Cukor suggested using the brass music of Venetian composer Giovanni Gabrielli as the springboard for the onstage Shakespeare scenes. Instead Rózsa wrote quasi-Baroque music in concerto grosso style, first featured in the bustling, muscular main titles.
Click Track: Main Titles
On the other end of the spectrum, Rózsa, who was nearing the end of his film noir period, composed gritty genre music for the paranoid scenes. To help him score these scenes, Rózsa interviewed psychiatrists for information about the sounds of the mentally ill. The pounding, dissonant music perfectly captures Colman’s deepening madness.
In one brilliantly scored scene during the opening night party, the stage music echoes and undulates in Tony’s (Colman) mind as he hears lines from the play repeated over and over in his head. Broken up by background cocktail piano, the music becomes more maniacal. He slaps his hands to his ears to stop the incessant buzzing inside his head, until (through wonderful sound effects) the lounge piano comes back into the foreground and “real life” returns.

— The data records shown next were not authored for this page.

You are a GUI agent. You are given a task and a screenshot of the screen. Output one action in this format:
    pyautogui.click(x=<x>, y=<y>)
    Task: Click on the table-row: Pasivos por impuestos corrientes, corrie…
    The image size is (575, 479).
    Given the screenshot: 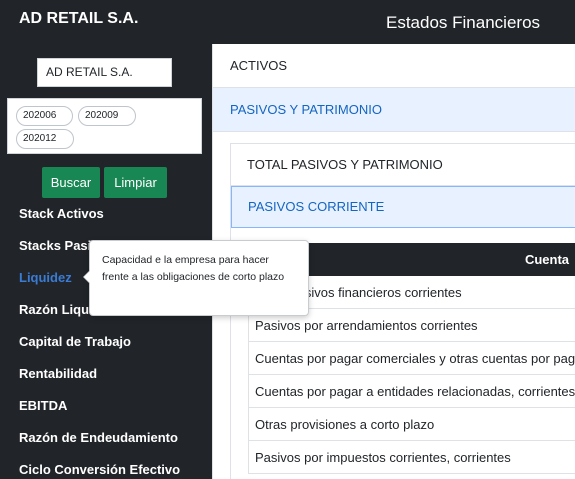 What is the action you would take?
    pyautogui.click(x=412, y=458)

There is very little music in the film and what there is is spotted judiciously. Even though the score may not be as well known as some of the composer’s other work, this does not diminish the power and the impact the music has on the film. Rózsa justly deserved his Oscar, even over such fine scores as THE BISHOP’S WIFE (Hugo Friedhofer), FOREVER AMBER (David Raksin), LIFE WITH FATHER (Max Steiner), and especially Alfred Newman’s epic CAPTAIN FROM CASTILE.
Click Track: A Double Life Suite
In 1948, Rózsa went to work at M-G-M for the next 14 years. Though his tenure at M-G-M gave us classics such as IVANHOE, BEN-HUR, KING OF KINGS and many others, A DOUBLE LIFE once again shows that Rózsa was just as adept at scoring contemporary dramas, before he became weighted down by all the M-G-M pomp and pageantry.
I have very few film music holy grails that I am itching to see released. A DOUBLE LIFE is one of them.